Государства учатся друг у друга в искусстве пропаганды. Израильская армия при необходимости объявляет любой участок палестинской территории закрытой военной зоной, куда не допускаются журналисты (в этот раз на 3 недели закрыли весь сектор Газа). А у нас ФСБ, когда нужно, объявляет «режим контртеррористической операции» в дагестанских селах, что автоматически запрещает допуск туда журналистов и лишает права на информацию.
Израильские военные называют «террористической атакой» обстрел израильского истребителя боевиками «Хезболлы» над городом Сайда, который вообще-то находится в Ливане, при том что террористической считается атака только мирных целей. А ФСБ летом этого года, арестовав грузинских «шпионов», обвинила их в подготовке «террористических актов» против российских военных баз. Хотя во время конфликта атака военных объектов никак не может считаться терроризмом — это диверсионная деятельность.
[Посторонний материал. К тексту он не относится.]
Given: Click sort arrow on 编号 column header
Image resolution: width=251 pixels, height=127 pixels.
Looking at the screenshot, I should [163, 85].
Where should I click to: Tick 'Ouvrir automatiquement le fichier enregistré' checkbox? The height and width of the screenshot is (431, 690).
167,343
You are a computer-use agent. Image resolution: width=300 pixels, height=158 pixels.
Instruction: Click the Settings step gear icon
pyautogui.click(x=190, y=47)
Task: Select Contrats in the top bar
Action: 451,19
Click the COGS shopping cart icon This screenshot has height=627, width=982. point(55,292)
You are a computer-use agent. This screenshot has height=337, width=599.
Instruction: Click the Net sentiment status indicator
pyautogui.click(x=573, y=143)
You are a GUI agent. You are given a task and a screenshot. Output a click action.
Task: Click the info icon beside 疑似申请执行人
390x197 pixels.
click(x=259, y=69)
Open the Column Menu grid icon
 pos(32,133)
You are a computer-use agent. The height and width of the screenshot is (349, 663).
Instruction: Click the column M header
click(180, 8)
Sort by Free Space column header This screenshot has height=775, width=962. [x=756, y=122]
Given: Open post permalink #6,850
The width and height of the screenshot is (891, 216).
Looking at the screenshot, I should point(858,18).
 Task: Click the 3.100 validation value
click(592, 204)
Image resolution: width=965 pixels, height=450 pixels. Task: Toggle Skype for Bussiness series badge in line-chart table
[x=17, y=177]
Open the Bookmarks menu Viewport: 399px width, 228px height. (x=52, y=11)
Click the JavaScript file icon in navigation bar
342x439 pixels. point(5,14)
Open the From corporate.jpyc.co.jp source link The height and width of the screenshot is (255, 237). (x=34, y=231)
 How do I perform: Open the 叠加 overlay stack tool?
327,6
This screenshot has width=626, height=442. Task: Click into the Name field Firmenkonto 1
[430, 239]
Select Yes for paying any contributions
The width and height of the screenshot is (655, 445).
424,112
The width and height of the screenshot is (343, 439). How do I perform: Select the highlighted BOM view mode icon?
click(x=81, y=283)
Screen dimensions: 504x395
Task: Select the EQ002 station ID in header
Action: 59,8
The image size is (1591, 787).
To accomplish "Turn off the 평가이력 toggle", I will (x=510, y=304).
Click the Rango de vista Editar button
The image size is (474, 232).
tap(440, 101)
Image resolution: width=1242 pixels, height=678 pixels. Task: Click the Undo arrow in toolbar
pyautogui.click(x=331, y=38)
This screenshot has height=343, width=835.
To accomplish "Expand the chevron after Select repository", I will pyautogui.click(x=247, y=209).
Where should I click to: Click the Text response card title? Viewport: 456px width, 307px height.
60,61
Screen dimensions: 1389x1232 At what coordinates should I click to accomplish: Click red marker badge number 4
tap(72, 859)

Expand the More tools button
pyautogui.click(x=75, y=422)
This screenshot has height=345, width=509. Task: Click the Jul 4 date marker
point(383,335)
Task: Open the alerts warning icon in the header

У Владимира Путина появились даже прямые последователи среди израильских политиков. Министр обороны Израиля Эхуд Барак в радиообращении повторил крылатое высказывание нашего экс-президента о готовности мочить в сортире только по поводу «палестинских террористов».
Как бы ни морочили нам голову столкновением цивилизаций, уникальностью ситуации, противостоянии мировому злу и проч., есть правила, которые выработаны десятилетиями. Согласно Женевской конвенции, армия, дислоцирующаяся в районе скопления мирного населения, обязана эвакуировать это население. Если этого не сделано, она несет ответственность за жертвы среди гражданского населения. И в этом смысле удар 6 января по школе ООН в Джебалии, где укрывались мирные жители (по данным палестинцев, погибло около 40 человек) ничем не отличается от ракетного удара по Грозному в октябре 1999 года, когда, по данным правозащитников, погибло около 140 человек. Больше всего жертв было на Центральном рынке, где в толпе разорвалась тактическая ракета «Точка У».
У властей в таких случаях всегда похожие оправдания.
10 лет назад ЦОС ФСБ заявил, что никакого обстрела не было, на Грозненском рынке шла торговля оружием, а в соседних домах хранили взрывчатку, которая самопроизвольно взорвалась. «Не исключено также, что взрыв на рынке был организован в провокационных целях террористами из числа наемников. Практика создания «живых щитов» из женщин, детей и стариков, организации огневых точек в жилых домах для вызова ударов артиллерии по населенным пунктам боевиками применялась не раз», выдвинула тогда еще одну версию ФСБ.
После удара по школе в Джебалии пресс-служба армии обороны Израиля распространила заявление, что школа ООН использовалась террористами ХАМАС как убежище, а со двора школы боевики обстреливали из минометов израильских военных.
Как российские власти во время чеченской кампании, так и израильские сейчас возмущаются деятельностью неправительственных организаций — Международной амнистии, Красного Креста и др., обвиняя их в предвзятости, подыгрывании террористам и боевикам. Зарубежные СМИ, привлекающие внимание к фактам убийств мирных жителей, как всегда, подозревают в работе на врага.
В ситуации, когда заявления одной государственной машины рассматриваются критически, не ясно, почему слова другой журналисты должны принимать на веру.